● **Exercise goal**
Report each line of the material below that contains the word "Given", copying every such line in full.

* start Source data *

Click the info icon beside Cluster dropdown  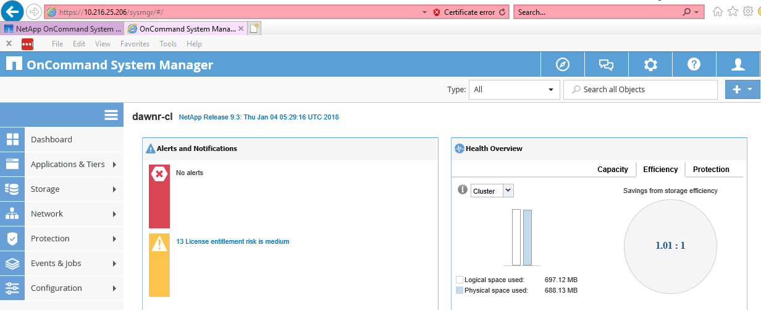(x=462, y=190)

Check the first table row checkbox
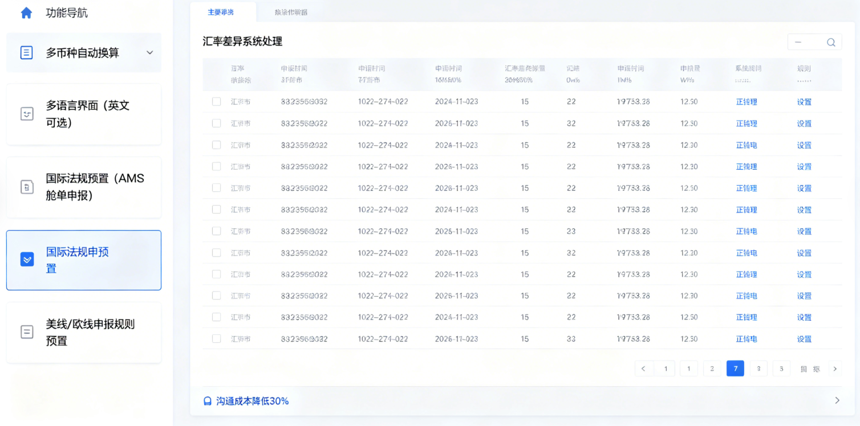[x=216, y=101]
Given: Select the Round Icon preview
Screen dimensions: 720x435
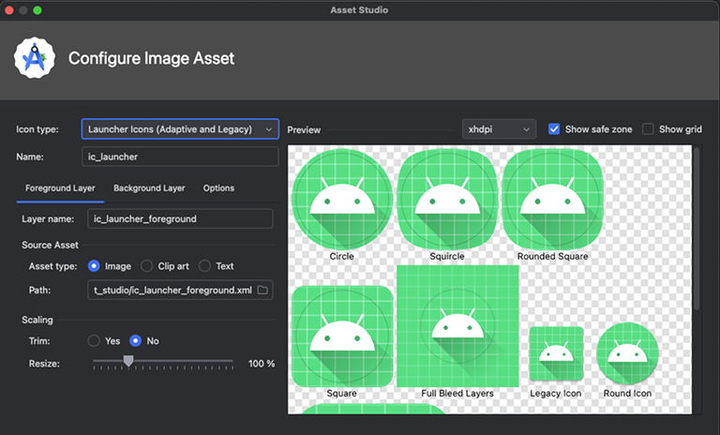Looking at the screenshot, I should [627, 353].
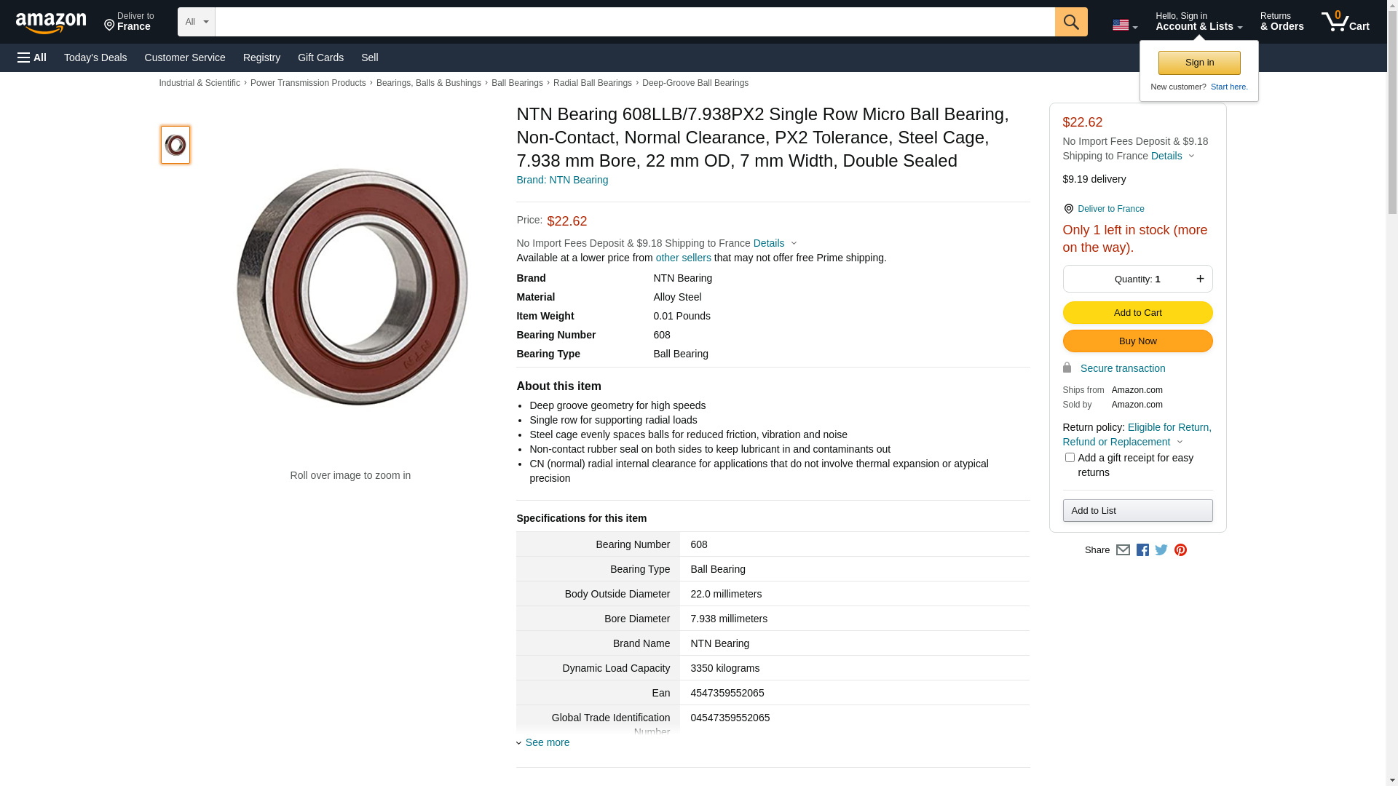This screenshot has height=786, width=1398.
Task: Enable the gift receipt checkbox
Action: (1070, 458)
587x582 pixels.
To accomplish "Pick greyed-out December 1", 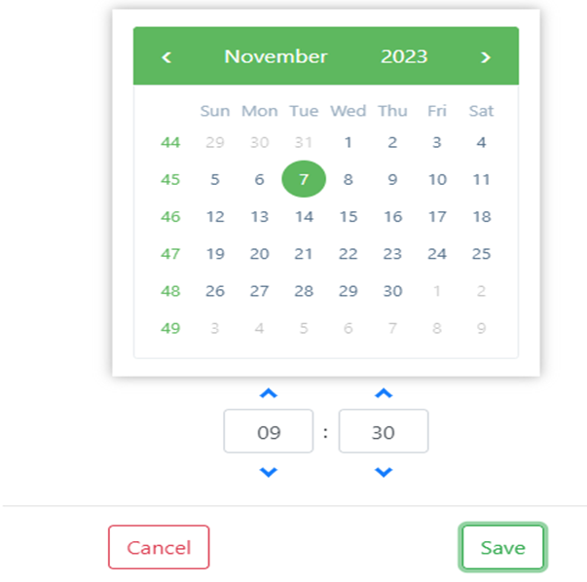I will 437,291.
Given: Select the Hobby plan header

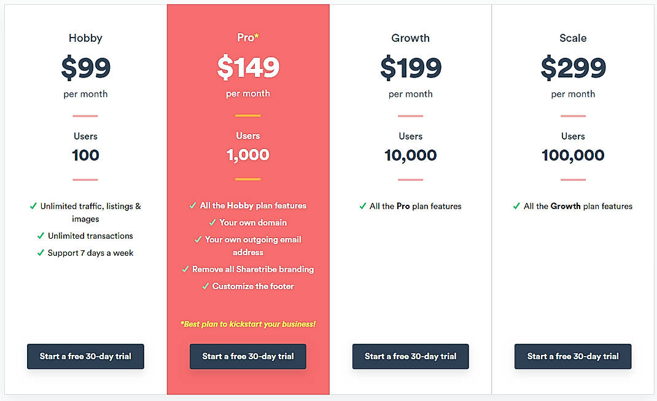Looking at the screenshot, I should click(85, 38).
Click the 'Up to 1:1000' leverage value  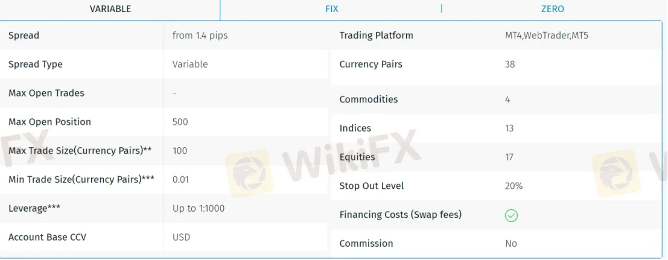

* end Source data *

● **Response to this exercise**
Given: Select the Round Icon preview
Given: Select the Hobby plan header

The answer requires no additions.